Surveys will tell us that about 25 percent of all business transfers happen between owner and child. Of course, this isn’t an owner’s only option. An owner may choose to sell to a third party, or create an Employee Stock Ownership Plan (ESOP). Alternatively, they could sell to their partners or key employees or even decide not to sell and hire a manager to handle all the details of the operation. However, with nearly 25 percent of all business transfers happening between parent and child, it’s important to discuss why so many people find it appealing. Here are some of the advantages of selling your business to a family member.
Secure Payments
A parent-owner can structure the ownership transfer to ensure that they receive the amount of income they need or want during and after their exit. This payment between parent and child is not dependent upon the value of the business, but rather a mutual agreement between parent and child. The deal can be designed to transfer the business ownership over time, but have the owner retain control of the business during the buyout period. That means that the parent can maintain control and oversee the business until they receive all the money they want or need.

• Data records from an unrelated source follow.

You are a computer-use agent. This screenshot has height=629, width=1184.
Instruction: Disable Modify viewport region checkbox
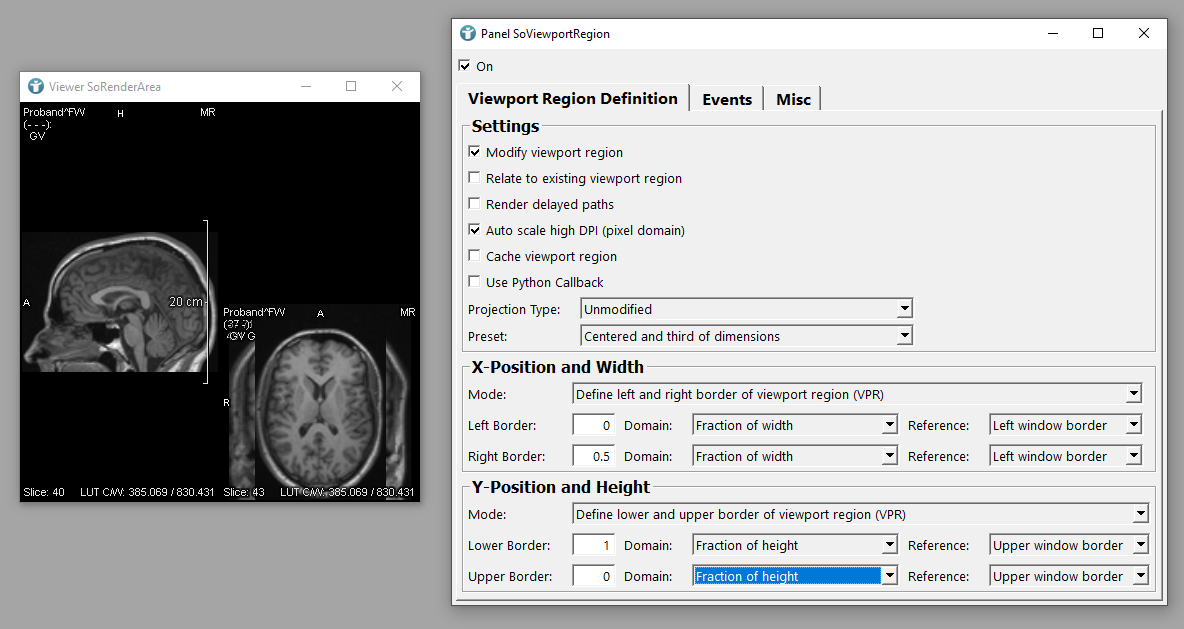[474, 153]
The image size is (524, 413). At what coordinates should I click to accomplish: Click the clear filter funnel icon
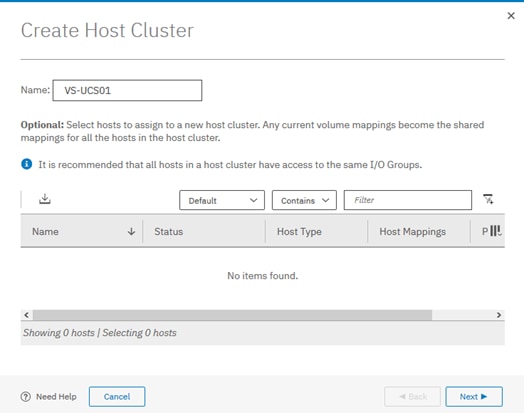tap(488, 199)
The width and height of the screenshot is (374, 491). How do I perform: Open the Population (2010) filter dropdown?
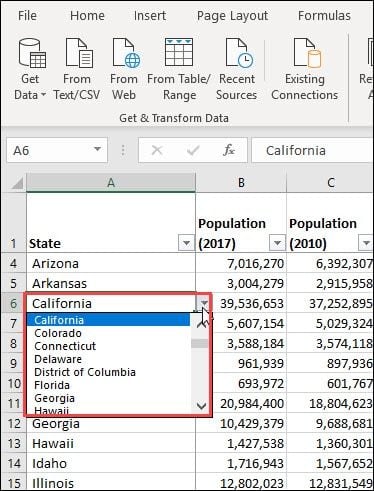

“Almost” Guaranteed Success
A transfer of ownership between parent and child usually takes longer, but having someone around who has successfully run the business in the past helps the child-owner in two ways.
- Transferring ownership over several years provides time for the child-owner to be thoroughly trained, build confidence, and prove they can run and grow the business successfully.
- The child-owner has help available if something unexpected happens. The child is never alone and can rely upon the parent’s years of experience if they’re unsure what to do.
Time to Untangle from the Business
Because of the long transition times, parent-owners can gradually unwind from the business and develop other interests and hobbies. This means that parent-owners will have time to prepare themselves for life after the sale of their business. Many owners simply don’t understand the emotional change that happens when selling a business. The normal day-to-day running of a business is gone, and now, retirement hits. However, by selling to a family member, the parent-owner isn’t automatically out of the business. With a child-owner securely running the business, the parent-owner can gradually reduce their hours and adjust to working less, until eventually, retiring altogether.
Tax Savings
By transferring a business between parent and child, taxes can be minimized or even eliminated if handled correctly.